Sobre as matérias e temas de outros jornais, José Ortiz falou com um peito inflado de orgulho sobre todos as grandes polêmicas do jornal, com suas matérias “independentes e que falam a verdade que deve ser dita”, como descreve. E quase todas envolvendo médicos ou autoridades de saúde desagradados. O jornal parece ter uma certa raiva de vacinas. A maioria dessas polêmicas critica o uso delas, assim como a sua obrigatoriedade. Em uma mesma edição mostra duas polêmicas. A edição era a de Julho/Agosto de 2011, número 54. A primeira falava do Mito da Bactéria E. Coli (que na época foi acusada de causar uma série mortes na Europa), enquanto a segunda atacava as vacinas: Governo Sueco Alerta: Vacina Causa Narcolepsia. Nesta última cita a boa internacionalização do jornal e da associação, pois foi escrita pela professora sueca Ana Lindquist.

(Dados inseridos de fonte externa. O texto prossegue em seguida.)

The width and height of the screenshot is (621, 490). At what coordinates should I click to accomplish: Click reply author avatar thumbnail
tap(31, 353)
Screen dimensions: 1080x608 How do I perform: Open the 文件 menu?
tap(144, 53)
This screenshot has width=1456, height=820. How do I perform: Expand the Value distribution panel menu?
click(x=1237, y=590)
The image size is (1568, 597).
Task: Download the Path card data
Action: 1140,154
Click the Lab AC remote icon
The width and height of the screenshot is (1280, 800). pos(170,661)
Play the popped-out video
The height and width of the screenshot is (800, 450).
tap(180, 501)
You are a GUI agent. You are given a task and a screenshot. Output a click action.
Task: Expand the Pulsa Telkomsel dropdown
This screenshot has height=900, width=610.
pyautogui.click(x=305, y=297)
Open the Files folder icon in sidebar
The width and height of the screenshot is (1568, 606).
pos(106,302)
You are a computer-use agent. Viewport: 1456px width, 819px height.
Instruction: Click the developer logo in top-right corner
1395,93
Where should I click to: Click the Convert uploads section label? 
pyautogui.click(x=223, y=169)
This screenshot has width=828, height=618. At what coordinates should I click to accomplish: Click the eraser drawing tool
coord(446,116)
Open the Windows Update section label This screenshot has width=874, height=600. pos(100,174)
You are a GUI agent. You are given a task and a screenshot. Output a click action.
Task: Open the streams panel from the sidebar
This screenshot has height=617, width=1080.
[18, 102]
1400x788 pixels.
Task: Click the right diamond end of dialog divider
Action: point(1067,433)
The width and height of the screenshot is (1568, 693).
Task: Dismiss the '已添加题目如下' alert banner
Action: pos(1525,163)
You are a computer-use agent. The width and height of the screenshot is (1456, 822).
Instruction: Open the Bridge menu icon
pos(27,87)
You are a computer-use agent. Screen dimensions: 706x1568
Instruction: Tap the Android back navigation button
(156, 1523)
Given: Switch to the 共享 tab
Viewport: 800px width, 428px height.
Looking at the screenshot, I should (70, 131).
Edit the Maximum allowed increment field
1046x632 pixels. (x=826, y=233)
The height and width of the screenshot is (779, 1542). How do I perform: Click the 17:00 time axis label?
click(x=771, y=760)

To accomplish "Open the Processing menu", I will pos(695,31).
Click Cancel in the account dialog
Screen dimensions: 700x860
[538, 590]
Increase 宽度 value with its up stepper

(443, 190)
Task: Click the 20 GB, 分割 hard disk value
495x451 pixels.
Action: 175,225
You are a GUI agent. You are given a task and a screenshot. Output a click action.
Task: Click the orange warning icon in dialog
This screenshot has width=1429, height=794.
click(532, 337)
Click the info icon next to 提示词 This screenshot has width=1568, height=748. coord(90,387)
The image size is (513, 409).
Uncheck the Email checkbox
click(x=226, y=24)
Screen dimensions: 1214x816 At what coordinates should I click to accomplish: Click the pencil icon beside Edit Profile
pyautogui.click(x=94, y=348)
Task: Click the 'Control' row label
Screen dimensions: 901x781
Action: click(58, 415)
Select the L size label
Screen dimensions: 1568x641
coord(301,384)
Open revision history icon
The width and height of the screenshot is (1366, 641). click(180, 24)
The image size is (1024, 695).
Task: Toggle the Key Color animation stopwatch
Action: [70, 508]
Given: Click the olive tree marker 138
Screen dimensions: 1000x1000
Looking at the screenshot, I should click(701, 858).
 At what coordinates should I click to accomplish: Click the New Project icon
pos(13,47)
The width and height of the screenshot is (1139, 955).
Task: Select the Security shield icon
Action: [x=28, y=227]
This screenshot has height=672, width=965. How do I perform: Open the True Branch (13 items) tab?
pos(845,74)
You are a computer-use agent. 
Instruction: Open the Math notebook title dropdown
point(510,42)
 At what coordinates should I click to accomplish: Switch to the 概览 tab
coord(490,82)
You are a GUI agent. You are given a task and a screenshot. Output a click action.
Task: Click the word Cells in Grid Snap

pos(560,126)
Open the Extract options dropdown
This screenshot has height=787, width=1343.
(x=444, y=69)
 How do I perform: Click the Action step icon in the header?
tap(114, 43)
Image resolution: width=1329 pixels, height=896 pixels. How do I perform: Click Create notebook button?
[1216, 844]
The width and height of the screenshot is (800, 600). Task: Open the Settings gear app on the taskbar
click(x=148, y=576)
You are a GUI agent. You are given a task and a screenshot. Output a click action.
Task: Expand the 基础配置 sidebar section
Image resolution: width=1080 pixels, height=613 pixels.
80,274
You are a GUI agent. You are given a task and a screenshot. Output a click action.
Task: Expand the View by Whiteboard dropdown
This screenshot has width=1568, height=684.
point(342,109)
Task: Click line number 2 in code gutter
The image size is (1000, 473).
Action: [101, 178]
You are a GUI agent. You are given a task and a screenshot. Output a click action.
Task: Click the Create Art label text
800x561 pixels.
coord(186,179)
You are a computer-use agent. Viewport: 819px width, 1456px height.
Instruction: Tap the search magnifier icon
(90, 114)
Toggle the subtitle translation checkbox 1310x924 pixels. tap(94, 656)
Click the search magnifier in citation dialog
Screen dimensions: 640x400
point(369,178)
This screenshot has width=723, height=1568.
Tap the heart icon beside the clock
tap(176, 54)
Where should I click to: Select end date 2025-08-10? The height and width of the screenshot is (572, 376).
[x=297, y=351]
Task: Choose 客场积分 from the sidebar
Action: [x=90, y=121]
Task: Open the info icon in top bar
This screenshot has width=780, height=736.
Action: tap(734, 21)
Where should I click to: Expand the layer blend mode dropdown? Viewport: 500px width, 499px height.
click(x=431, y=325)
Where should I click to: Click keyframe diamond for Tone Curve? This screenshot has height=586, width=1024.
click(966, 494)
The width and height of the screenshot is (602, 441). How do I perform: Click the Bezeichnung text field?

Na edição de setembro de 2009, número 31, um dos artigos mais polêmicos do jornal. Mostrando as suas garros com aquele que considera um dos maiores vilões. O título já fala muita coisa: “A Influência de Pasteur Foi a Mais Nefasta Para a Humanidade Atual”. Foi escrita pelo criador Dr. Keppe. Louis Pasteur é considerado um importante cientista no campo de saúde pública e na pesquisa com vacinas. Ortiz cita tudo isso sem medo, inclusive descrevendo a irritação de alguns dos médicos do Hospital das Clínicas ao receber o jornal, ou ver que alguns foram grudados na parede (por ninguém da associação, segundo ele).
No final de tudo foi difícil terminar a conversa com José Ortiz, o homem gostava mesmo de falar, mas não tanto de ouvir. Poucas perguntas foram respondidas, e as que foram muitas vezes descambavam para mais uma explicação sobre a Trilogia Analítica. Parecia sempre preparado para converter alguém. Citou algumas vezes que estaria indo, após a conversa, ver uma exposição sobre o impressionismo no Centro Cultural Banco do Brasil, o que foi muitas vezes lembrado pelo ouvinte, que se incomodava em não tomar muito do tempo do editor. No final ainda quis passar mais um vídeo, com a entrevista de um falecido amigo que teve a “vida mudada” por Dr. Keppe. Na verdade não teve uma mudança muito grande, o psicanalista apenas formou uma corporação para comprar o hotel onde o amigo trabalhava, e que estava indo a falência, evitando, assim de deixá-lo desempregado. Mas com um pouco de força de vontade conseguiu terminar a entrevista, tomando dois cafezinhos e um copo d’água antes de partir para a exposição no CNBB.